■ Work instruction:
Write out an exact copy of the line containing "At what coordinates" and all lines that follow it in the data below, leaving out pictures.

[Start of section]

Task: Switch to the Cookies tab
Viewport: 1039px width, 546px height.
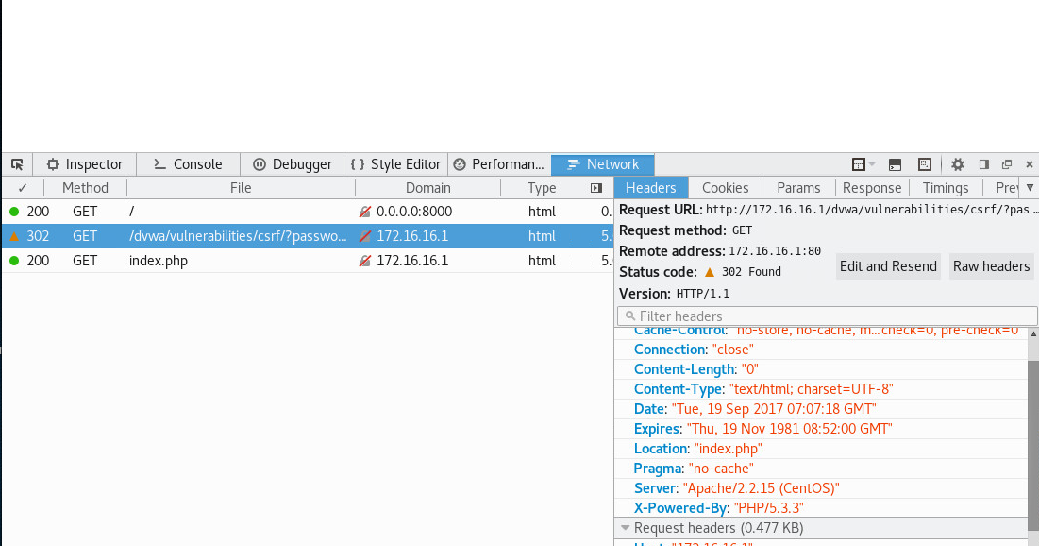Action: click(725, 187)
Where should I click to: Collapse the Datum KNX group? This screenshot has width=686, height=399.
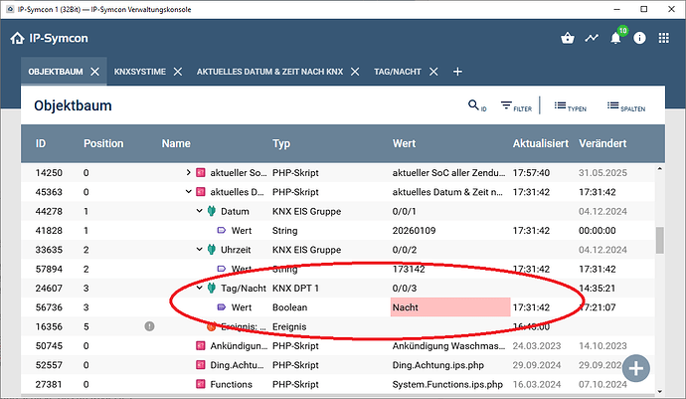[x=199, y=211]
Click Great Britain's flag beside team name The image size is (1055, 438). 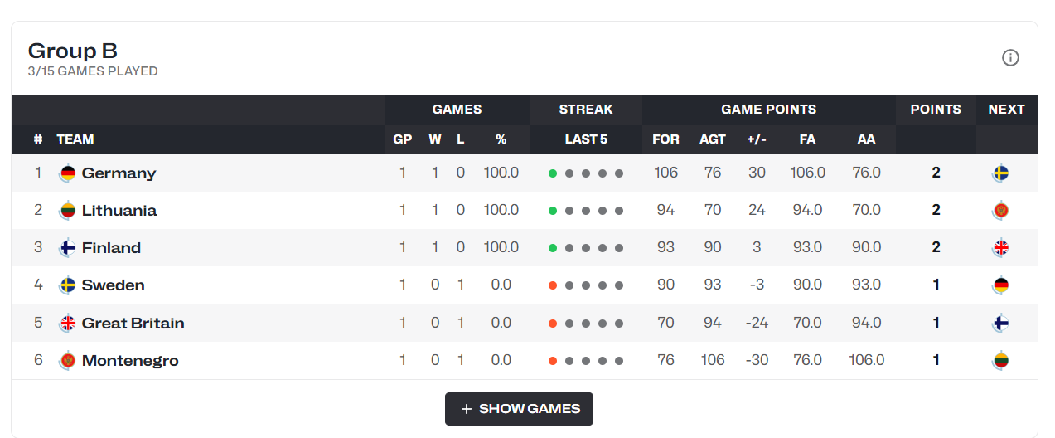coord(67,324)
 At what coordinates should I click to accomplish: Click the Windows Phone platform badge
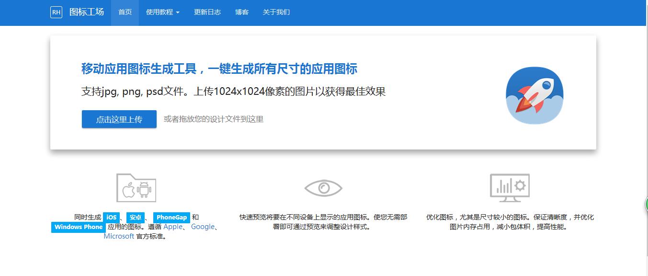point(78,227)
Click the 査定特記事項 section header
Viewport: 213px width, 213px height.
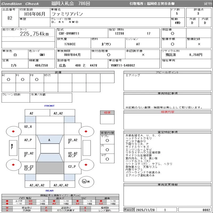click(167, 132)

[End of section]

■ Exercise result:
 At what coordinates should I click to accomplish: Click the Windows Phone platform badge
point(78,227)
Click the 査定特記事項 section header
Viewport: 213px width, 213px height.
click(167, 132)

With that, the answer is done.